Because that is precisely what is important.  Why "avoid" what it
is most important to communicate to users?

> The point of remq/remove is non-destructive operation.  Whether it
> returns a copy or not is not important.  This matches CL's `remove'
> definition.

No, it does not.  From CLTL, section 14.3, "Modifying Sequences":

  The result is a sequence of the same kind as the argument SEQUENCE
  that has the same elements except that those in the subsequence
  delimited by :start and :end and satisfying the test (see above)
  have been removed.  This is a non-destructive operation; the result
  is a copy of the input SEQUENCE, save that some elements are not
  copied.  Elements not removed occur in the same order in the result
  that they did in the argument.

That text was in the original edition of CTLT (1984), and it has not
changed one bit in subsequent revisions.

— What is needed —
Extend the text about remq and remove in Lisp with a few more sentences, starting right after its final sentence.

Saved entries:
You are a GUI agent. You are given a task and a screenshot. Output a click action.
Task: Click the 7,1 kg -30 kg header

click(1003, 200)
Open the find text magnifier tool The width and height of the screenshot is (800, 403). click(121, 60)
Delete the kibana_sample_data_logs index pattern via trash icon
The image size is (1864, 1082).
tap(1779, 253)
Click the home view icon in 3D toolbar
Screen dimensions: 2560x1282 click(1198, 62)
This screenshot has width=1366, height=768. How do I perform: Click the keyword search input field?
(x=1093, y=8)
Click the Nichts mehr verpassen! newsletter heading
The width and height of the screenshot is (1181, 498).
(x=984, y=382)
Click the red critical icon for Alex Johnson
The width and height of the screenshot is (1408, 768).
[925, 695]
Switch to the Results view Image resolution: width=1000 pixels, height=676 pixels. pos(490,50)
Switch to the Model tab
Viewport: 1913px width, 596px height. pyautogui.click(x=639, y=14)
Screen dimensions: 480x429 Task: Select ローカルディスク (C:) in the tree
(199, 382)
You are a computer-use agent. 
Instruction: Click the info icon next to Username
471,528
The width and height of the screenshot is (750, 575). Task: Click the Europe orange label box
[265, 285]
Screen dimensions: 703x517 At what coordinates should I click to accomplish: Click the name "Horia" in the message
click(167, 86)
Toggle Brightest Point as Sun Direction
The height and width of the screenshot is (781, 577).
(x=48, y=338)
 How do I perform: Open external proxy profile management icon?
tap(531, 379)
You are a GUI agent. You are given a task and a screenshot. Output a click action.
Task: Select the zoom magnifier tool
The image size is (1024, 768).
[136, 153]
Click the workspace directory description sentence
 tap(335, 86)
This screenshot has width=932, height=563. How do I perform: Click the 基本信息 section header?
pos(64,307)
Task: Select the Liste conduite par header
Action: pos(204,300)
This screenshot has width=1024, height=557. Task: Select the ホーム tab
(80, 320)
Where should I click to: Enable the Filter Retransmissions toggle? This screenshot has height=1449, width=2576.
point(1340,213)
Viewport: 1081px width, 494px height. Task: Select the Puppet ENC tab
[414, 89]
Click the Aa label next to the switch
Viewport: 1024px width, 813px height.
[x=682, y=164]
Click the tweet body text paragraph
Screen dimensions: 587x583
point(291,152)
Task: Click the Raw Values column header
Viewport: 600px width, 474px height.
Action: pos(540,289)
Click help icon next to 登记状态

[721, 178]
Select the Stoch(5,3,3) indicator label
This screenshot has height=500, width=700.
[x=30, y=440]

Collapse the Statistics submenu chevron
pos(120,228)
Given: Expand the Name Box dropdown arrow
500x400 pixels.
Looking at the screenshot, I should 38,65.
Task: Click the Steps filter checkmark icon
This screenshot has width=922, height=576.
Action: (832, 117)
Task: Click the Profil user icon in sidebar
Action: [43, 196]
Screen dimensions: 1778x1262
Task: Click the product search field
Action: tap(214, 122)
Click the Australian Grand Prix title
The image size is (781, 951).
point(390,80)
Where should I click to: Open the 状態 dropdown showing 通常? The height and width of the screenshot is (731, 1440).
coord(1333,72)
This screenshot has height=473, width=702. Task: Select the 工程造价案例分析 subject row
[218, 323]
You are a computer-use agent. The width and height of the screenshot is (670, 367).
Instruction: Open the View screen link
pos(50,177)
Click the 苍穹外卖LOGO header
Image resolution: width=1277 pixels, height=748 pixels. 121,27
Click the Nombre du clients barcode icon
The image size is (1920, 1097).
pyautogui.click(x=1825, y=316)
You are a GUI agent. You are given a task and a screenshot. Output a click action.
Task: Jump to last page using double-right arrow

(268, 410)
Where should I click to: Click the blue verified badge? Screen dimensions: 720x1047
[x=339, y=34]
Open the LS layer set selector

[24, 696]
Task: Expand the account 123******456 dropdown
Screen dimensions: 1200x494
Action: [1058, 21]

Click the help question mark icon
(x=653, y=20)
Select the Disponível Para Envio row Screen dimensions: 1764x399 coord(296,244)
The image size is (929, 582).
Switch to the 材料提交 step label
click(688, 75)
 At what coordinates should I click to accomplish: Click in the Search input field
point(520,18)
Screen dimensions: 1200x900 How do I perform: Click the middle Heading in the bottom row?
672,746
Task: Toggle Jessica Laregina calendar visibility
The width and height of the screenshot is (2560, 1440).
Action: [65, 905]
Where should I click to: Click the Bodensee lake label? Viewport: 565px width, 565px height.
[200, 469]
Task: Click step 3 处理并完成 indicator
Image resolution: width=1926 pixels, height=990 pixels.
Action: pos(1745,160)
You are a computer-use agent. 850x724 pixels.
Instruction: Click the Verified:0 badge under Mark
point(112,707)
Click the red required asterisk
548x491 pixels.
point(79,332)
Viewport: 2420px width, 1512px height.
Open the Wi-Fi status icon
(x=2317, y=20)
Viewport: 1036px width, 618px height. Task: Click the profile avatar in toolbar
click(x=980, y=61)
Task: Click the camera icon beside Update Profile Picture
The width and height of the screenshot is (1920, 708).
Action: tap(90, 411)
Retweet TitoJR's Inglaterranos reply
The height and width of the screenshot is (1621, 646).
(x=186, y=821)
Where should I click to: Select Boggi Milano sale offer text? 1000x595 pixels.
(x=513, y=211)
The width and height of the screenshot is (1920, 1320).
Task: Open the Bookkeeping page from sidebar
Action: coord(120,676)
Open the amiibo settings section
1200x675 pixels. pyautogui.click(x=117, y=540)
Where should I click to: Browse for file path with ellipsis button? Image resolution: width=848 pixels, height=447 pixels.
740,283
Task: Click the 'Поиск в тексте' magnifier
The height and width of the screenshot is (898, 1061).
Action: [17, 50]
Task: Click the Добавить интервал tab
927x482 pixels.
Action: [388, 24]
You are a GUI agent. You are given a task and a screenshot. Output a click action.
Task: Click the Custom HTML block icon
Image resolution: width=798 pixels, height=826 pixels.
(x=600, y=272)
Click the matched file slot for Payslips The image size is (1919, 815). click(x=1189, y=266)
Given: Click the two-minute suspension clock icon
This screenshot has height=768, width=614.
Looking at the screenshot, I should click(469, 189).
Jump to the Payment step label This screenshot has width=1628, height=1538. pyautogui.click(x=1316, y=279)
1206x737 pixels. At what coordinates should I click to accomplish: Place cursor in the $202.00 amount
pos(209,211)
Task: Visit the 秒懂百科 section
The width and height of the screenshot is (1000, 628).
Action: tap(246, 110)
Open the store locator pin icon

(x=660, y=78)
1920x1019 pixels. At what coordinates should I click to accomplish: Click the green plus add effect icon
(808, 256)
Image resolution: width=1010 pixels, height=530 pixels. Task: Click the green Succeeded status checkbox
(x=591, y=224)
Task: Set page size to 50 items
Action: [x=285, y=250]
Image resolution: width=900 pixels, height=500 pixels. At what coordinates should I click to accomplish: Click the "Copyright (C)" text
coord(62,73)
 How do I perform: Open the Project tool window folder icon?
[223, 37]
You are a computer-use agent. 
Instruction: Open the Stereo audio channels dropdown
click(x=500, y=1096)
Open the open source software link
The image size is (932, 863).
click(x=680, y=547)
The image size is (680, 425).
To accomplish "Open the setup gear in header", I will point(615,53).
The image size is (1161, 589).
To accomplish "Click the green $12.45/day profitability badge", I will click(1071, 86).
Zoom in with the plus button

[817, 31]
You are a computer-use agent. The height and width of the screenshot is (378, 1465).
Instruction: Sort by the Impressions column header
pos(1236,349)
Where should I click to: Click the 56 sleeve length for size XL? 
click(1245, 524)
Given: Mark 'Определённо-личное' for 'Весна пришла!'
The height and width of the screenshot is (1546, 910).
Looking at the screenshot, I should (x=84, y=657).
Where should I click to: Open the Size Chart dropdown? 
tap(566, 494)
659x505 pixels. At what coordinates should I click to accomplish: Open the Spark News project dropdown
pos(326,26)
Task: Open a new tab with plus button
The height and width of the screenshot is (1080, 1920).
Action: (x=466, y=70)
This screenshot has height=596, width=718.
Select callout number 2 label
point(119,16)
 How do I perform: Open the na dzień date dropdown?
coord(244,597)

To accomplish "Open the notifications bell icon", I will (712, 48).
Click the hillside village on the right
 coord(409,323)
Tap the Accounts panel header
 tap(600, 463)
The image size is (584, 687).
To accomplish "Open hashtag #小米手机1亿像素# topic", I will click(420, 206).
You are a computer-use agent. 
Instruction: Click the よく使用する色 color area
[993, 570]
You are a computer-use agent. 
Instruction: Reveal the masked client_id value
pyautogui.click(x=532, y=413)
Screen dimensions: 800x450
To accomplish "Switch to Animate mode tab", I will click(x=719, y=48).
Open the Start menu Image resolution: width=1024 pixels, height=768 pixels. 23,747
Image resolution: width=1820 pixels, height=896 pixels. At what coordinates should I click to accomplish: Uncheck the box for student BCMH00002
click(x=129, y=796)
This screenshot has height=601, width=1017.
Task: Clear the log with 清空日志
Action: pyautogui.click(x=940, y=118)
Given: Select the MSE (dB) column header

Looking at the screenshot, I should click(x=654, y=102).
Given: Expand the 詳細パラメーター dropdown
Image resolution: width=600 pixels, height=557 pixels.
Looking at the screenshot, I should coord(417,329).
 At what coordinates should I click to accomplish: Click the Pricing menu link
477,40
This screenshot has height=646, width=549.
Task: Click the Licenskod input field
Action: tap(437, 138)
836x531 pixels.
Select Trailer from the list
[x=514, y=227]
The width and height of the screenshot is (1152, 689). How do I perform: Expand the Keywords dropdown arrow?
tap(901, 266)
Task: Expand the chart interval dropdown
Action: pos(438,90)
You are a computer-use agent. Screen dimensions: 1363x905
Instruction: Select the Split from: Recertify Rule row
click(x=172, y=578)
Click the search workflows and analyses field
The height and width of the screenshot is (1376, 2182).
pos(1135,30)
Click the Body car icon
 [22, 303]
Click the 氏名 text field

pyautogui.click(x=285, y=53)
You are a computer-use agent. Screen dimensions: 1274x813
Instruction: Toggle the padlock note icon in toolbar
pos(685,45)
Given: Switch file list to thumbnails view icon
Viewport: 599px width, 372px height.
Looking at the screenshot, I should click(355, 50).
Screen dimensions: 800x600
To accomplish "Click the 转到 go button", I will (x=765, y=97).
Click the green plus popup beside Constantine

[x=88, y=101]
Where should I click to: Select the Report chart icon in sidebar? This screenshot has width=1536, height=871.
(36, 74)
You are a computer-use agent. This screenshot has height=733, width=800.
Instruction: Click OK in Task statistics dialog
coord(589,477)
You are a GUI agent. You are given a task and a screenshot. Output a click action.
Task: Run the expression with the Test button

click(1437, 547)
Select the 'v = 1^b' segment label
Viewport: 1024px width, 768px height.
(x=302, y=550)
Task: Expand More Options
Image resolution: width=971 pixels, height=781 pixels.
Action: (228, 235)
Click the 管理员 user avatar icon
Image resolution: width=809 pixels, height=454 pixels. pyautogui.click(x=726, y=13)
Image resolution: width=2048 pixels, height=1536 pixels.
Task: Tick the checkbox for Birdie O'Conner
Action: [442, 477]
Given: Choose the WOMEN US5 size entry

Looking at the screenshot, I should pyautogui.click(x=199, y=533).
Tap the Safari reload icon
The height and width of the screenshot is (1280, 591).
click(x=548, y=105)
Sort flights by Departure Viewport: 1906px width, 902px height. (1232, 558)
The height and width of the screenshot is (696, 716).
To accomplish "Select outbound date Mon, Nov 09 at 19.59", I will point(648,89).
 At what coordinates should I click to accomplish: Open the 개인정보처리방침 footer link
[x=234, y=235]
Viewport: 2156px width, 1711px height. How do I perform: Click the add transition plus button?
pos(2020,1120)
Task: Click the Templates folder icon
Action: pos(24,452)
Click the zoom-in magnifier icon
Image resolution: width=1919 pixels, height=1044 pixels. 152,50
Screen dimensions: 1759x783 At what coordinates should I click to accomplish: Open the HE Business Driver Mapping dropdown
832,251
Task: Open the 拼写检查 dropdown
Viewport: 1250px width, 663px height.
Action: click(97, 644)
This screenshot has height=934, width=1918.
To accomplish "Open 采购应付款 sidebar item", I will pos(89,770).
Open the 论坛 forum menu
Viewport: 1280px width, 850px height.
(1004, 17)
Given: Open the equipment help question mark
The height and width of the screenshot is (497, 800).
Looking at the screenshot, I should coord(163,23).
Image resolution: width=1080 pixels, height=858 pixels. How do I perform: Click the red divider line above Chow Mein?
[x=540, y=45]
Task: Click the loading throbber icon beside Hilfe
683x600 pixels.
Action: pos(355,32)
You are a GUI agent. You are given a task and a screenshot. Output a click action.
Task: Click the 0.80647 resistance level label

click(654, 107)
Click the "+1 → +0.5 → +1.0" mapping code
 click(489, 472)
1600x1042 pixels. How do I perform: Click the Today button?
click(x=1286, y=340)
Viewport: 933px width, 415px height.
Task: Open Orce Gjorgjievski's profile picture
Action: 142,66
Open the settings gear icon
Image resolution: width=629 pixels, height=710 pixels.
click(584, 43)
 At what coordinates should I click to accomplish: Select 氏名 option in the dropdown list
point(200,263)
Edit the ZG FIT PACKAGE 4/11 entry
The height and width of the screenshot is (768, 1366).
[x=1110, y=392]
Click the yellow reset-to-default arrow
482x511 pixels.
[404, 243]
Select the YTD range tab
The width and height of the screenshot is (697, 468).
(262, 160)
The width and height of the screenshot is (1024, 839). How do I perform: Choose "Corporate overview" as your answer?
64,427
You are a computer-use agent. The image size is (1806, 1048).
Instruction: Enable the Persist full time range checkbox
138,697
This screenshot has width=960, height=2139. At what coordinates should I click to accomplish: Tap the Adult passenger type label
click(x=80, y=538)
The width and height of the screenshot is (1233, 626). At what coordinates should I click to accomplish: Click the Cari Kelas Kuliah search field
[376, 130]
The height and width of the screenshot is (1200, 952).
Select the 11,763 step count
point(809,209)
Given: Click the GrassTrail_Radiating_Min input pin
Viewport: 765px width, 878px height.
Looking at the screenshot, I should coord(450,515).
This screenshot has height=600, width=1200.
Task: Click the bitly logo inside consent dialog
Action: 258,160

— Result of the exercise —
> Actually, even the current `remove' implementation does
> not return a copy when SEQ is not a list and there is nothing to
> remove.

I did not check the C code, but all descriptions of Elisp `delete'
for a non-list say that it *always* returns a new object.  Perhaps
all of those descriptions are incorrect (?), in which case we have
a bigger doc problem.

> If document explicitly says it returns a copy, reader might think
> destructive operation can be performed on the result of both
> functions while expecting original sequence unmodified.

Which is the case for Common Lisp.  And which should be the case
for Emacs Lisp for the cases that need to be documented as such
(i.e. as copying).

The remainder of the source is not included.